Available data:
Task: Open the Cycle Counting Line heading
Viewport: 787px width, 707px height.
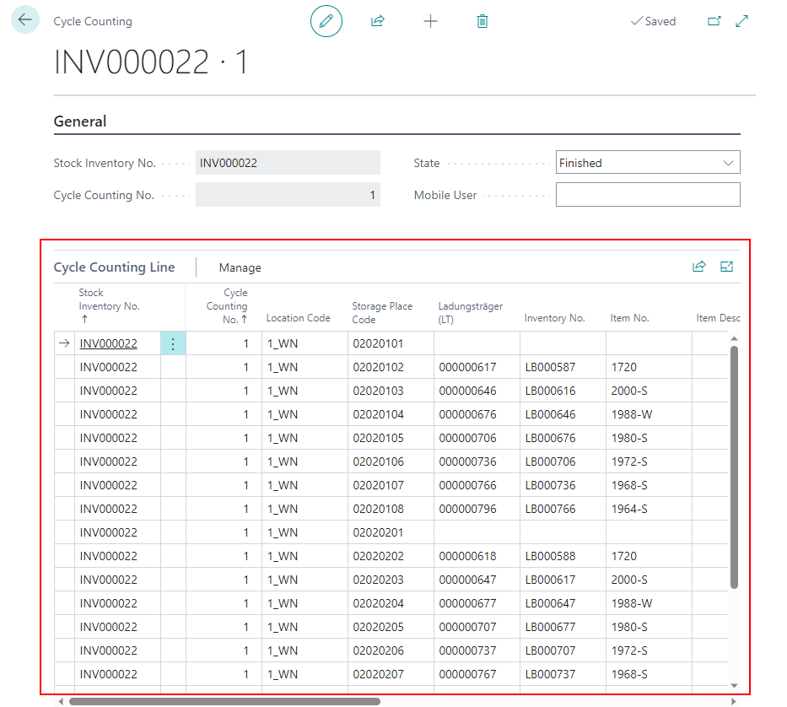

--

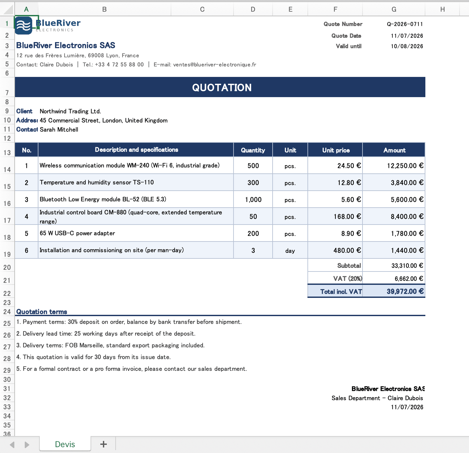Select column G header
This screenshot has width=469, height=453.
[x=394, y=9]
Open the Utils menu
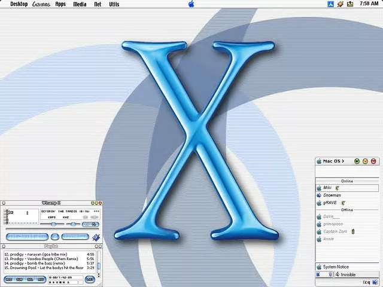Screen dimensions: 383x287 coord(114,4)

Exercise prompt:
Keep both end lines and retype everything in the records above from the line containing "Task: Open the Cycle Counting Line heading" through the line containing "Viewport: 787px width, 707px height.", exactly, with nothing else.

Written response:
Task: Open the Cycle Counting Line heading
Viewport: 787px width, 707px height.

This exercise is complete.